We had about 25 sessions of Religion: “Citizens of the World” during this academic year. There have been about 150 students in five sections, each of which has been diverse in terms of their high school choices and the human component of each group. Those of you who have been or are currently teachers know well what I am referring to. Each of the groups has followed, to some extent, its path. In each group, the teacher, in this case, me, has had to adapt the content and the form to the interests and type of students; on many occasions, it has had to be very personalized attention. The evaluation, therefore, is an “average impression” of what has been achieved concerning the objectives.
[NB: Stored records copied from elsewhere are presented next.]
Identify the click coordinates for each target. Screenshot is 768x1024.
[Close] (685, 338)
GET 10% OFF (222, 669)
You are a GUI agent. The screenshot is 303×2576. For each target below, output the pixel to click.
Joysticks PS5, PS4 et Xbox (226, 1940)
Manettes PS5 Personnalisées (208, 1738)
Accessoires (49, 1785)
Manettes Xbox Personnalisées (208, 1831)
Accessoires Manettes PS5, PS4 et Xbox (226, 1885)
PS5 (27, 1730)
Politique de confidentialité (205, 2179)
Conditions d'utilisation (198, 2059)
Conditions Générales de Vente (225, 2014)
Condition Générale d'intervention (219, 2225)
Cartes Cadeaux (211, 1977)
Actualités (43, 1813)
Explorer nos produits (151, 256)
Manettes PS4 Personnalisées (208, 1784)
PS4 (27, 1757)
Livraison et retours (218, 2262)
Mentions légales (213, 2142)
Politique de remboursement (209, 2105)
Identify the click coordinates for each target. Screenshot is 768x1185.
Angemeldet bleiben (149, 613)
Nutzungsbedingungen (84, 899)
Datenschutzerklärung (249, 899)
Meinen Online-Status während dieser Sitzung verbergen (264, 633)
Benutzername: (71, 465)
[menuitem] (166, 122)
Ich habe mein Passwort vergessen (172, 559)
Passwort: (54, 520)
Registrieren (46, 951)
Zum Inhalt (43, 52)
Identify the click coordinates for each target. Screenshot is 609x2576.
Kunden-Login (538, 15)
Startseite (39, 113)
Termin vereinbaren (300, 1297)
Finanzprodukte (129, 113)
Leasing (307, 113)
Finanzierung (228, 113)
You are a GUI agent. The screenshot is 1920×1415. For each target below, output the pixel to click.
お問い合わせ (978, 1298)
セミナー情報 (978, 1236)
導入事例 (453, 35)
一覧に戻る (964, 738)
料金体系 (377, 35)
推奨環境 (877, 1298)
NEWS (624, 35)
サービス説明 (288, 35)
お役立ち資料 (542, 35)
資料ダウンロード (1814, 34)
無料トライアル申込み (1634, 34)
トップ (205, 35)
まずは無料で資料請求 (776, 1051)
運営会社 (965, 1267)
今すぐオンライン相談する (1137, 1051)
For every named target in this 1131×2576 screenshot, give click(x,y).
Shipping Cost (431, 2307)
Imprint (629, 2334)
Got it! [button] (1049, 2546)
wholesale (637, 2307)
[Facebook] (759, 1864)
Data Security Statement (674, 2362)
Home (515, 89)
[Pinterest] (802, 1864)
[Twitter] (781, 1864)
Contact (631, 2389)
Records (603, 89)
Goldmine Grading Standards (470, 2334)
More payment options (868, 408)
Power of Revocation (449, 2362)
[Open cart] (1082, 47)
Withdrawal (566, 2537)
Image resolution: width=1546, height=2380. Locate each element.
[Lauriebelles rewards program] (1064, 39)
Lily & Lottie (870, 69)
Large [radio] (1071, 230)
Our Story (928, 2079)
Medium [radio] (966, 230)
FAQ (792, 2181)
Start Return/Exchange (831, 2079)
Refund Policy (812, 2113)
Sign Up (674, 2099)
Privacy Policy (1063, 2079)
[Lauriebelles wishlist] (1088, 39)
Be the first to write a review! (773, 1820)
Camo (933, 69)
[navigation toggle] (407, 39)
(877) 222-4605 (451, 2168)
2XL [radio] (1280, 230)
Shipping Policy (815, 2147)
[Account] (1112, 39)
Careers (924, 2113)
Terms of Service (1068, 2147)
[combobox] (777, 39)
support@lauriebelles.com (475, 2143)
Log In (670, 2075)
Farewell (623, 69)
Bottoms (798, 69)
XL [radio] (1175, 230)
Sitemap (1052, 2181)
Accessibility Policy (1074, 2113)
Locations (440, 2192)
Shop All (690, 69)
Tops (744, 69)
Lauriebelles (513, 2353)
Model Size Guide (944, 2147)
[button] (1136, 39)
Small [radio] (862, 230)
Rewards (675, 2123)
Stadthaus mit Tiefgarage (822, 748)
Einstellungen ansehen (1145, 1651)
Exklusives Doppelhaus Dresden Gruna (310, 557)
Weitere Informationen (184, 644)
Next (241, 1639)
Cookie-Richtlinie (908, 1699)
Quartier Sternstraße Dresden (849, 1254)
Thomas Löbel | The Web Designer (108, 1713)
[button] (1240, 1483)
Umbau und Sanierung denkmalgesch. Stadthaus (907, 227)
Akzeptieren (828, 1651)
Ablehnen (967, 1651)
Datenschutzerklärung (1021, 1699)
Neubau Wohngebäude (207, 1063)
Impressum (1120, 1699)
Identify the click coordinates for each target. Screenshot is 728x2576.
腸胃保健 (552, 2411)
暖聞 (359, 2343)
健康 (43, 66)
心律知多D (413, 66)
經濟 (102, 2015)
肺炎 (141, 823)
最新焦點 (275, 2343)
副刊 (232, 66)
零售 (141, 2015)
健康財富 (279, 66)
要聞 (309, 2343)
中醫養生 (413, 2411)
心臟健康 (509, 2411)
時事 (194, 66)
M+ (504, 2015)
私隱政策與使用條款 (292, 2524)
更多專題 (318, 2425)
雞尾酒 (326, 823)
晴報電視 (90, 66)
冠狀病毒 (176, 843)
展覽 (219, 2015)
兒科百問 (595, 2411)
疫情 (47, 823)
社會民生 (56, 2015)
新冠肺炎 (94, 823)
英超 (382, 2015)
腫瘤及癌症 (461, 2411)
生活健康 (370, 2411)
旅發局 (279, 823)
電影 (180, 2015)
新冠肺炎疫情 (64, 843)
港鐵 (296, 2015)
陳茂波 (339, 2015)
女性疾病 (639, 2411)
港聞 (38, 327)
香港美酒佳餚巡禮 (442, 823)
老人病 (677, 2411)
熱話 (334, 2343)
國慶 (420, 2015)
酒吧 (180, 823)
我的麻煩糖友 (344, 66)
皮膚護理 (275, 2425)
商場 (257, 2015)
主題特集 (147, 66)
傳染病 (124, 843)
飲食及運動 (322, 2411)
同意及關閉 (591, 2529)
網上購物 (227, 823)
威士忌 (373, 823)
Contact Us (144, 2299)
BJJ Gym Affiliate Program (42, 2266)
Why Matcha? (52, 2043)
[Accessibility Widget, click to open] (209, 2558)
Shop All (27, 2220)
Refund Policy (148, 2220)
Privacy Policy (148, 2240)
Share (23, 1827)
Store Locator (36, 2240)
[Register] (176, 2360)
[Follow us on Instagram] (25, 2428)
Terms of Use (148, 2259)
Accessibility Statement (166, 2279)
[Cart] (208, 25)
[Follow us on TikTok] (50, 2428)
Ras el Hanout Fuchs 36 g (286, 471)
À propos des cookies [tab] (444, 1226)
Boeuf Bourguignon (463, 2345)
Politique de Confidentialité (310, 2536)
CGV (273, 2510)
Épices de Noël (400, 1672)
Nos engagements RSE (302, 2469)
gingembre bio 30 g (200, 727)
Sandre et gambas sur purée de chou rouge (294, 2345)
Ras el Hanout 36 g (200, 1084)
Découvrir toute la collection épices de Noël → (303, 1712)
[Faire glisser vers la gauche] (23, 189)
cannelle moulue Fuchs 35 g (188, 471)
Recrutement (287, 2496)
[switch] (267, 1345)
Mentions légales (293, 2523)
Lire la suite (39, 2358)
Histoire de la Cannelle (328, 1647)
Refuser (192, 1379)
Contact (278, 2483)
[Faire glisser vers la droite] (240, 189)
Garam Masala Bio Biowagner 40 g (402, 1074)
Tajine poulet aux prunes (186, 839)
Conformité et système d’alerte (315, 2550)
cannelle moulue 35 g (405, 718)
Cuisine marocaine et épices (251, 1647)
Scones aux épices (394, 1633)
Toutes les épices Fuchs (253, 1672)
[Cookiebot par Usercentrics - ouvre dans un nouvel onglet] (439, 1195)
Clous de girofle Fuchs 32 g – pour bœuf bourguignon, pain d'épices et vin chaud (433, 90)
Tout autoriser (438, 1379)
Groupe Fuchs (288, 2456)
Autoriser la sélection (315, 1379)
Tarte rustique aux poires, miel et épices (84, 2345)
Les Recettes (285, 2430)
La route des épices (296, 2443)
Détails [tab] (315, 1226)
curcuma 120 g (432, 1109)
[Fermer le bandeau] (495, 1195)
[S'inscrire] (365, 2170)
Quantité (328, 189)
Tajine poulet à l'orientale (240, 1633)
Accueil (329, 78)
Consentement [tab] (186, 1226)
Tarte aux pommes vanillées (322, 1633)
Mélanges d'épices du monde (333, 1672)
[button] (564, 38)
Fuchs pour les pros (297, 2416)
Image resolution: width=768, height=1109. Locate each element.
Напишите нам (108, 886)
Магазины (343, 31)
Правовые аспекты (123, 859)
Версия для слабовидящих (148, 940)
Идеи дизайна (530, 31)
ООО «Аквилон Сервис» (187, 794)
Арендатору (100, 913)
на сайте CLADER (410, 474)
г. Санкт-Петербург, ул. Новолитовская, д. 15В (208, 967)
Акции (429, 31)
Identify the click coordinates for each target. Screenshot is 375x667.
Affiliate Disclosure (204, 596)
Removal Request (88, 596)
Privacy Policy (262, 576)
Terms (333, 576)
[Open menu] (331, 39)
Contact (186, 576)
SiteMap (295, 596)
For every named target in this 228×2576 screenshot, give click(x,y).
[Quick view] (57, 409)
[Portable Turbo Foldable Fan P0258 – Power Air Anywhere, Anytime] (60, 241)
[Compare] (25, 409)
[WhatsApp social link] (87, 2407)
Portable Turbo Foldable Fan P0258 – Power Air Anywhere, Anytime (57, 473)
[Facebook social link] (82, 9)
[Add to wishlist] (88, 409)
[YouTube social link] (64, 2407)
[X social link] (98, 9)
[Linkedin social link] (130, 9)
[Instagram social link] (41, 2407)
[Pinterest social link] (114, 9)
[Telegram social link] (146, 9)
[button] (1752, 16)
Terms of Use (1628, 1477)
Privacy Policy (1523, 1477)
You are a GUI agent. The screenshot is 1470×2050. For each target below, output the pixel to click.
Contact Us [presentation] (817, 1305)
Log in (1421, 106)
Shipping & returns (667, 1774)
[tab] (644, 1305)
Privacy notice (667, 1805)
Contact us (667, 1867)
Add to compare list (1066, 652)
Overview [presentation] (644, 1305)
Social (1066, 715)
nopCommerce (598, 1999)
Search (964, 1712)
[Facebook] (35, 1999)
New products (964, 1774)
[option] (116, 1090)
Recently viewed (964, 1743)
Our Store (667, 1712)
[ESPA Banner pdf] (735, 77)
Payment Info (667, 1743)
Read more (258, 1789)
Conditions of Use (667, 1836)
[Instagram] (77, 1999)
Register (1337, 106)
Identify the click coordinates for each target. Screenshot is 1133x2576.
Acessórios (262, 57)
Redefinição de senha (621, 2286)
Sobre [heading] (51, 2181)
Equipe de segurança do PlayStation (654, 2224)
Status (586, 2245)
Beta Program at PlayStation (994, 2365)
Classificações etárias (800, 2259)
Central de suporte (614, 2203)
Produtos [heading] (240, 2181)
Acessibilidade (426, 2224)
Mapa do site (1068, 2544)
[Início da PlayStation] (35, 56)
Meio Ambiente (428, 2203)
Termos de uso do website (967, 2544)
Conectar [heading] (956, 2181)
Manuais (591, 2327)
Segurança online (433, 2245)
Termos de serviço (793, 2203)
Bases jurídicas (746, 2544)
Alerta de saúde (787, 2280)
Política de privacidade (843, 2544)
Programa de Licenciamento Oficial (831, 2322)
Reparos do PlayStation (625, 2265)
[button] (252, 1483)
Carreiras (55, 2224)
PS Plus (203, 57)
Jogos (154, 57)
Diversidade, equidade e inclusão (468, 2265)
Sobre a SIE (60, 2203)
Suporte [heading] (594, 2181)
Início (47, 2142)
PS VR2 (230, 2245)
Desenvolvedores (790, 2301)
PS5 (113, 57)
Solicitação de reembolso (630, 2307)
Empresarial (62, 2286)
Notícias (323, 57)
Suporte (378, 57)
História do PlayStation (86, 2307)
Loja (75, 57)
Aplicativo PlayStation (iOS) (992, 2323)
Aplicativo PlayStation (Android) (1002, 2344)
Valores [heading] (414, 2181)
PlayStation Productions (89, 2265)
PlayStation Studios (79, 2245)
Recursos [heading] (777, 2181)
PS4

I have repeatedly repeated to the students that I intend to engrave in their minds that, as Catholic believers, we have to feel God’s call to commit ourselves and others to construct a more just and fraternal world. Sometimes, when we use “commitment to the world,” we mean a commitment to the “near world.” After these 25 sessions, I believe the students understand that the expression “the world” refers to the 8 billion people of humanity in 2023, all the countries of planet earth, all religions, and all governmental and civil society organizations. Especially lay Catholics are called to participate in this incredible adventure of making this planet more livable and creating a family. The students of the second year of high school at the Claret of Madrid, in the 2022-2023 course, will not achieve this goal, but it is essential to know that they are part of that group of people who, following Jesus, Way, Truth, and Life, want to make it possible.